**EXERCISE DIRECTIONS**
Output the line containing "Task: Open the Search icon in activity bar", then every remaining line of the entries below, exactly as written and with no other text.

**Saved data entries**
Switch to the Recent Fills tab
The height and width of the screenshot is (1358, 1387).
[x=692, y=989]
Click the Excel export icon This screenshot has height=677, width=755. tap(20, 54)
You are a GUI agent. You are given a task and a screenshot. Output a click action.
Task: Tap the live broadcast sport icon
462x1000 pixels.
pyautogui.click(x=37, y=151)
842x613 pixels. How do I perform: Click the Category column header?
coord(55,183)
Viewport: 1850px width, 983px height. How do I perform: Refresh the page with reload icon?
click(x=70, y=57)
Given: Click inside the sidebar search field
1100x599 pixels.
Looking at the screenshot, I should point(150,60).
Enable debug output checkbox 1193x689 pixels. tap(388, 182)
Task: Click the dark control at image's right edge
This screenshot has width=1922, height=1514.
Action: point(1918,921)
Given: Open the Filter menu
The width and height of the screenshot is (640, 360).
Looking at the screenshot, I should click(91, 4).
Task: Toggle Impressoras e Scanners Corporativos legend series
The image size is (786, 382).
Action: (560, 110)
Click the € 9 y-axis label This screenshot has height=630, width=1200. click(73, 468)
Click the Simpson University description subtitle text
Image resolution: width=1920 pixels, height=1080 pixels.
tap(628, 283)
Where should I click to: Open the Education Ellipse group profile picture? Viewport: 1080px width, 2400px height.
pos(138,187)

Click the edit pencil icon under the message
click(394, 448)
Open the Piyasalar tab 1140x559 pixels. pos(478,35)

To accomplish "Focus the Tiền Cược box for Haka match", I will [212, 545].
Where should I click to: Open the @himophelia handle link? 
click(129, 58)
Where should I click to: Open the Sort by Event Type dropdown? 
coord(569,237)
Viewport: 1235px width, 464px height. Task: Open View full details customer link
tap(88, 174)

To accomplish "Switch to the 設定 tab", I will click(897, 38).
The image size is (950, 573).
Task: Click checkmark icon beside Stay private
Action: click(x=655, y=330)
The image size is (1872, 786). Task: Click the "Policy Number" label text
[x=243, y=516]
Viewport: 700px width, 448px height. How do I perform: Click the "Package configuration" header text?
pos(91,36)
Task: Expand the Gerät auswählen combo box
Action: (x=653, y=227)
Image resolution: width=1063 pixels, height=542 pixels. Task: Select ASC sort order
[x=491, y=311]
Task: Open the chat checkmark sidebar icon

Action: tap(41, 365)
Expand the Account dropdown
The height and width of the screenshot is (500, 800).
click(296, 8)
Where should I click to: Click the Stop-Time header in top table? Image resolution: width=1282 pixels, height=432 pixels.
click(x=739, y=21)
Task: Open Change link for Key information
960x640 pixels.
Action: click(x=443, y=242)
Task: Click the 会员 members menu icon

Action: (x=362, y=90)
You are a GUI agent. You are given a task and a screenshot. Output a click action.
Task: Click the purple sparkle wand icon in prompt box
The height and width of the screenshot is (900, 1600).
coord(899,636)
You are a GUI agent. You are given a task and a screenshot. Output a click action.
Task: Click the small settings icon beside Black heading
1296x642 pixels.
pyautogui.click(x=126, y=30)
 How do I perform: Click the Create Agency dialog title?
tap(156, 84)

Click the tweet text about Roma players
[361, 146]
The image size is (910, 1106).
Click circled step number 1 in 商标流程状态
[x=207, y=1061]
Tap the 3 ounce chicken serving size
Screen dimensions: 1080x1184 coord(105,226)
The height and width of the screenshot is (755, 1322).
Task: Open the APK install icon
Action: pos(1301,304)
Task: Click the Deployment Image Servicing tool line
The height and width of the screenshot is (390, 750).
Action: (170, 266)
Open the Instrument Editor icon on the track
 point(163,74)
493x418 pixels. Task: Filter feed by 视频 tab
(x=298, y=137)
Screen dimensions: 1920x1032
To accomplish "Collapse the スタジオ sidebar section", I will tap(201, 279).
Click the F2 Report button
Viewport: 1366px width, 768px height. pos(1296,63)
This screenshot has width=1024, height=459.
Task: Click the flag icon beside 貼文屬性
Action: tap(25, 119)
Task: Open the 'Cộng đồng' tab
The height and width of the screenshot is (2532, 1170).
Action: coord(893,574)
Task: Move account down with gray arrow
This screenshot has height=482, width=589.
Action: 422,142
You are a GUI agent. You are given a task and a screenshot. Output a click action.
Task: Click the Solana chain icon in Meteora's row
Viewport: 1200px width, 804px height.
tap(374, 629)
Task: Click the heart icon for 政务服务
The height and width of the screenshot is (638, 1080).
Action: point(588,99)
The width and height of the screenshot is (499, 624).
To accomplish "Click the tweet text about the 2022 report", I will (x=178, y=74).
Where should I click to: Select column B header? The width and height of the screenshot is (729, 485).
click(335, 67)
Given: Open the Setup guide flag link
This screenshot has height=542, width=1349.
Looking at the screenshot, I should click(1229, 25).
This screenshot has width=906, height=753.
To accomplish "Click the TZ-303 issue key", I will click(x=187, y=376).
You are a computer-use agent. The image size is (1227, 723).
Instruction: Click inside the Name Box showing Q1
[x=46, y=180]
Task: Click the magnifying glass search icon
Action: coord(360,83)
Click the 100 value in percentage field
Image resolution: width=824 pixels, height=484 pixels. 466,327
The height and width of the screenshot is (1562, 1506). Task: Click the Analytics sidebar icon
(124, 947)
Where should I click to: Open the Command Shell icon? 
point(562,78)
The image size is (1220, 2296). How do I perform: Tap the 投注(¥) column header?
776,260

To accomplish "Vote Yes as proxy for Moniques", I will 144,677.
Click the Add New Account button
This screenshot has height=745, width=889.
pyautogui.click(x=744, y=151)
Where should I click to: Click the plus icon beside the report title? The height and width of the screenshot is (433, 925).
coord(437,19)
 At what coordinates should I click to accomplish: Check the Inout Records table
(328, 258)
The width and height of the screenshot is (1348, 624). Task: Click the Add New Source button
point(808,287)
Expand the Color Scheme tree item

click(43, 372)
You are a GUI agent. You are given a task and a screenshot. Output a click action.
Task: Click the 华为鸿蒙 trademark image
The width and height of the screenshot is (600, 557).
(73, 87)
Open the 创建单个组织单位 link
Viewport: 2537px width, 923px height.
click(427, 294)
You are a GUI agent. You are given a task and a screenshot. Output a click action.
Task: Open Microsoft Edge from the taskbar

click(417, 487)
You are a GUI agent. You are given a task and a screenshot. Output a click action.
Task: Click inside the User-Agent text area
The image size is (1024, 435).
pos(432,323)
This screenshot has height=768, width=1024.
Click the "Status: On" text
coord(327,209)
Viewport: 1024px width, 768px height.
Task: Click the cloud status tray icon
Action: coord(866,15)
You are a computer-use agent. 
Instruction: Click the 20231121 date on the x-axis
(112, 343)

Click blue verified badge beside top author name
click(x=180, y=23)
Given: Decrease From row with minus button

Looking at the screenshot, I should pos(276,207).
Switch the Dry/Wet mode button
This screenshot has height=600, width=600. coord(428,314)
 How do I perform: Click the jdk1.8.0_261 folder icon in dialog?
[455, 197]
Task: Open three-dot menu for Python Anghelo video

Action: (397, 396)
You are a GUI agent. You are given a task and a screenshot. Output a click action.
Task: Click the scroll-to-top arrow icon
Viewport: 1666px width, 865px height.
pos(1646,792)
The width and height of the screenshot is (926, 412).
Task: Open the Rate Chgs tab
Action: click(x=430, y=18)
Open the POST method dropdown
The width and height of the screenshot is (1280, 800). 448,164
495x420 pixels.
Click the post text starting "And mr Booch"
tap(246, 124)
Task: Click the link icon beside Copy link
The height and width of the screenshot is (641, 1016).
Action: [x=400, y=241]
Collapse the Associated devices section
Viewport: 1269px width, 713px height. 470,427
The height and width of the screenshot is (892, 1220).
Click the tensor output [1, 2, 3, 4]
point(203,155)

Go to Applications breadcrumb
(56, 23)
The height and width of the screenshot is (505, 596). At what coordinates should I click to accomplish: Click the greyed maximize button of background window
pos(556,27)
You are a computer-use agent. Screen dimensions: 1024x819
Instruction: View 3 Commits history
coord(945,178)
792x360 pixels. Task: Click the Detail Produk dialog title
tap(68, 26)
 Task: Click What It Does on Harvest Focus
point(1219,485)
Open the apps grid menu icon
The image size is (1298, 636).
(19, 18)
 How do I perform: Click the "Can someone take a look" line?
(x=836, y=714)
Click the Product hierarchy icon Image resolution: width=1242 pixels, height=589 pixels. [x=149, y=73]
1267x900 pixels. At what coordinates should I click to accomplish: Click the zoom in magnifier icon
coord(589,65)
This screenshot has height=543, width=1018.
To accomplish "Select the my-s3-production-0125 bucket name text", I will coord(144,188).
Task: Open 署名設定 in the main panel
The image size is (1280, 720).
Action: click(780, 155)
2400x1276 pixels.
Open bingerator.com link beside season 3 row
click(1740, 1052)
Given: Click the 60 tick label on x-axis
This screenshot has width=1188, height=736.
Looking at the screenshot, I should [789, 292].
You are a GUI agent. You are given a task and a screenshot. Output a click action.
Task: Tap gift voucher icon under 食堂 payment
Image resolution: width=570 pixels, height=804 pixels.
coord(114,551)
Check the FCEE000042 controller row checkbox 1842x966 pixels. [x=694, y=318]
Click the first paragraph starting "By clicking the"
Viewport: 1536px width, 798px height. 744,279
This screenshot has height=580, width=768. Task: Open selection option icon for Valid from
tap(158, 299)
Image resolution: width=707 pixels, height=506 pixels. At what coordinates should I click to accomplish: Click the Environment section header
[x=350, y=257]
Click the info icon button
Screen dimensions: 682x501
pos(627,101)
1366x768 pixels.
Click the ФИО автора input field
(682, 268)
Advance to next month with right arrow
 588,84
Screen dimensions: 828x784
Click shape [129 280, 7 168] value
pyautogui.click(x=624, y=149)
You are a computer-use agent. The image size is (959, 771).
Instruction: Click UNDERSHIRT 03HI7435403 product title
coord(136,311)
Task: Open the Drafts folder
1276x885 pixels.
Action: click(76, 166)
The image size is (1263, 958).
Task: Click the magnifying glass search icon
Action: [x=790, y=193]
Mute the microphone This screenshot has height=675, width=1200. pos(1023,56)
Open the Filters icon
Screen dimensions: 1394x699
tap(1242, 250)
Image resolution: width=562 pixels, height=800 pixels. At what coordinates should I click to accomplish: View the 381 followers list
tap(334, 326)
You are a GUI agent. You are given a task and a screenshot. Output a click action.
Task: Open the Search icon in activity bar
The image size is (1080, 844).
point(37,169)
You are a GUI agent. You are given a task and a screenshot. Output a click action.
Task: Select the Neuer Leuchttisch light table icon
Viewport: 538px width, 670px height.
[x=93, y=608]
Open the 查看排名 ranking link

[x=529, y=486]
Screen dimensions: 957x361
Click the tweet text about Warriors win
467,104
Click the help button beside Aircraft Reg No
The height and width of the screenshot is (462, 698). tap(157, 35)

**EXERCISE RESPONSE**
Task: Open the Search icon in activity bar
The image size is (1080, 844).
point(37,169)
You are a GUI agent. You are given a task and a screenshot. Output a click action.
Task: Select the Neuer Leuchttisch light table icon
Viewport: 538px width, 670px height.
[x=93, y=608]
Open the 查看排名 ranking link

[x=529, y=486]
Screen dimensions: 957x361
Click the tweet text about Warriors win
467,104
Click the help button beside Aircraft Reg No
The height and width of the screenshot is (462, 698). tap(157, 35)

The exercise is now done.